Les élections se déroulent dans le contexte d’une crise économique dramatique, avec un taux d’inflation de plus de 100 %, l’un des plus élevés au monde. Il n’y a probablement aucun pays qui se soit dégradé de manière aussi spectaculaire au cours des 100 dernières années que l’Argentine. Au début du XXe siècle, le revenu moyen par habitant était l’un des plus élevés au monde, comme en témoigne l’expression, courante à l’époque, de « riche comme un Argentin ». Depuis, l’histoire de l’Argentine est marquée par l’inflation, l’hyperinflation, les faillites d’État et l’appauvrissement. Le pays a connu neuf faillites souveraines au cours de son histoire, la dernière datant de 2020. Une histoire tragique pour un pays si fier qui était autrefois l’un des plus riches du monde. L’inflation a été à deux chiffres chaque année depuis 1945 (sauf dans les années 1990).

 

L’Argentine a été dirigée par des étatistes pendant des décennies et il est aujourd’hui l’un des pays les moins libres du monde sur le plan économique.

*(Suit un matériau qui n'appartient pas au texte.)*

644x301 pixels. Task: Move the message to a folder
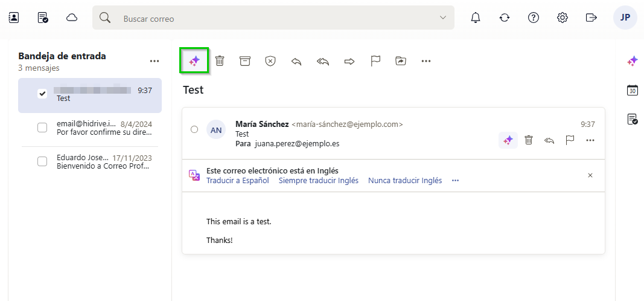click(x=401, y=61)
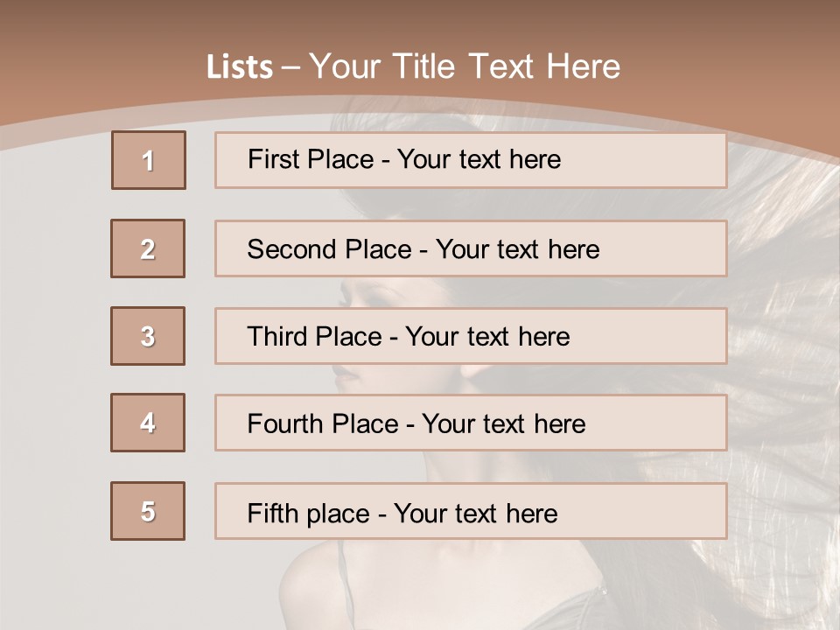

Dans l’indice de liberté économique 2023 de la Heritage Foundation, l’Argentine se classe 144e sur 177 pays – et même en Amérique latine, seuls quelques pays (en particulier le Venezuela) sont moins libres économiquement que l’Argentine. À titre de comparaison : bien que sa position se soit dégradée depuis l’arrivée au pouvoir du socialiste Gabriel Boric en mars 2022, le Chili est toujours le 22e pays le plus libre économiquement au monde, et l’Uruguay est le 27e (les États-Unis sont 25e).

Pour l’opinion populaire cependant, de nombreux Argentins en ont tout simplement assez du péronisme de gauche et se détournent de l’étatisme qui a dominé leur pays pendant des décennies. Dans un sondage que j’ai réalisé l’année dernière, l’Argentine faisait partie du groupe de pays où les gens étaient les plus favorables à l’économie de marché. Du 12 au 20 avril 2022, j’ai demandé à l’institut d’études d’opinion Ipsos MORI d’interroger un échantillon représentatif de 1000 Argentins sur leur attitude à l’égard de l’économie de marché et du capitalisme.

Tout d’abord, nous avons voulu savoir ce que les Argentins pensent de l’économie de marché.

Nous avons présenté aux personnes interrogées en Argentine six énoncés sur l’économie de marché dans lesquels le mot capitalisme n’était pas utilisé. Il s’est avéré que les affirmations en faveur d’une plus grande influence de l’État ont recueilli le soutien de 19 % des personnes interrogées, et que les affirmations en faveur d’une plus grande liberté du marché ont été approuvées par 24 % d’entre elles.

En Argentine, l’affirmation « Dans un bon système économique, je pense que l’État ne devrait posséder des biens que dans certains domaines ; la majeure partie des biens devrait être détenue par des particuliers » a reçu le plus haut niveau d’approbation. L’affirmation « La justice sociale est plus importante dans un système économique que la liberté économique » a reçu le plus faible niveau d’approbation.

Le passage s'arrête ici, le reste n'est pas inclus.